Von welchem Hersteller ist deine 580 GTX? Zotac? Welchen nVidia Treiber benutzt du? Beim aktuellen nVidia Treiber scheint es massive Probleme mit Zotac Grafikkarten zu geben, ich hab ein ähnliches System wie du ( 2600k & 570 GTX ) und bei mir läuft Max Payne 3 mit maximalen Einstellungen.

Ich benutze aber noch einen v29x.xx WHQL Treiber, welchen genau kann ich dir leider nicht sagen, da ich auf Arbeit bin.


----------



## Exciting91 (4. Juni 2012)

Ja ganz genau Zotac.... :/  habe den neusten treiber der nVidia Installiert....  hast du eine lösung ?? 

danke für deine Antwort !!


----------



## Rabowke (4. Juni 2012)

Wie wäre es mit Treiber deinstallieren und einen älteren Treiber installieren? 
Ich gehe mal von Windows 7 in der 64bit Variante aus, wg. 16GB Speicher:

NVIDIA DRIVERS 296.10WHQL

Den Treiber habe ich meiner Meinung nach, ist von März 2012. Damit sollte es funktionieren ... viel Erfolg!


----------



## Exciting91 (4. Juni 2012)

super !! es funktioniert !!! ich danke dirr !!!!


----------



## Mothman (4. Juni 2012)

Also ich hab die GTX580 von Gigabyte und das Spiel lief überhaupt erst mit dem aktuellsten Treiber.


----------



## Rabowke (4. Juni 2012)

Hmm, merkwürdig ... ich hab halt nur viele Berichte von dem Treiber + Zotac Grafikkarten gelesen, aus diesem Grund hab ich meinen Treiber noch nicht aktualisiert, obwohl ich eine MSI GTX 570 habe.



Vllt. bin ich "mutig" genug den Treiber die Tage mal zu installieren ... allerdings bin ich mittlerweile in dem Alter, wo man den Spruch: "never touch / change a running system" wirklich ernst nimmt.


----------



## Mothman (4. Juni 2012)

Ja, solange es läuft sehe ich auch kein Grund für Änderungen. 
Aber bei mir lief es ja eben erst mit dem neusten Treiber.

Ist möglich, dass die Zotac Karten irgendwie inkompatibel mit dem neusten Treiber sind.

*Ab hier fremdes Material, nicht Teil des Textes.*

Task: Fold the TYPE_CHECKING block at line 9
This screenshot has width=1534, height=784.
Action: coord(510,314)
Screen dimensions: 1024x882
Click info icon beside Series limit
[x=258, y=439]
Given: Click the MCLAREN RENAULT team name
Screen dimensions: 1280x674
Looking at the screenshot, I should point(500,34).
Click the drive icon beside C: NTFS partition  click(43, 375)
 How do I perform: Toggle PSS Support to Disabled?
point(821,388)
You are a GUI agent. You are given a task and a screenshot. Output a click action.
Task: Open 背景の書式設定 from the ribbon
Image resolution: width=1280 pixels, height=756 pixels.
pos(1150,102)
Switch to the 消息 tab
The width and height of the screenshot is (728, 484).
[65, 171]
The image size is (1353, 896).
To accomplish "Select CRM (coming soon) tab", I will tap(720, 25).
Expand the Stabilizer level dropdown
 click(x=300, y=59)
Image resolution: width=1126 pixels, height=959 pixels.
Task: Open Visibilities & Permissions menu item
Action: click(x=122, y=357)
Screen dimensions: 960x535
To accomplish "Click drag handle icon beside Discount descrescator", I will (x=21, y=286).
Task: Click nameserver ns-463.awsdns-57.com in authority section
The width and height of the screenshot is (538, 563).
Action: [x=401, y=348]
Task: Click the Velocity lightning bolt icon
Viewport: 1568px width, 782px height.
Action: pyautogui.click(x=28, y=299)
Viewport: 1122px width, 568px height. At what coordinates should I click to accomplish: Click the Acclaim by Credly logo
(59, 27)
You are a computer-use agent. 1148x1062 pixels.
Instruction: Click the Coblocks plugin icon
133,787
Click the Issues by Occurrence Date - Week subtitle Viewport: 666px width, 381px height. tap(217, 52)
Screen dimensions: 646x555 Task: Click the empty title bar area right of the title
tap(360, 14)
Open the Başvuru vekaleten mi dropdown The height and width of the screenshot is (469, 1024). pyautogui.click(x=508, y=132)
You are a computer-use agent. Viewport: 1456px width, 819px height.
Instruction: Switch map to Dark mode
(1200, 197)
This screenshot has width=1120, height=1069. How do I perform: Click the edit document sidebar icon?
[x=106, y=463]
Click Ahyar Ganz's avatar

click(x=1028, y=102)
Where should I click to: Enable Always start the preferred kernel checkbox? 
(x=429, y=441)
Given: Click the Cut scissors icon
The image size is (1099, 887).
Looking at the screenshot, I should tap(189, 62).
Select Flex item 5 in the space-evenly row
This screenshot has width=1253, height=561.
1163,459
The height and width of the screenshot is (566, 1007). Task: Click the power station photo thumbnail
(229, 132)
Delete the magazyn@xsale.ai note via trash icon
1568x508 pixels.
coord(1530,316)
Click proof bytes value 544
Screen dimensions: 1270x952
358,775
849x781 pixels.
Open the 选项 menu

Da kenne ich mich nicht gut genug aus.


----------



## maikgamesfreak (11. Juni 2012)

hehe... also ich hatte zum glück absolut no problems. das game läuft super und ist der hammer !!!


----------



## PeterPride (18. August 2012)

hallo leute, ich habe folgendes problem: mein max payne 3 startet normal allerdings kann ich nicht schießen, waffen aufheben, bullet time benutzten o.ä. ich kann lediglich laufen und payne zielt die ganze zeit ohne das ich anvisiere ! allerdings kann ich nicht einen schuss abfeuern .... ich habe das spiel unzählige male neu gestartet, den computer neu gestartet usw und dann konnte ich wieder schießen und "normal" spielen allerdings hatte ich das gleiche problem nach der nächsten filmsequentz wieder ! was kann ich tun ich bin echt verärgert, habe eine stange geld für das spiel hingelegt ! -.-


----------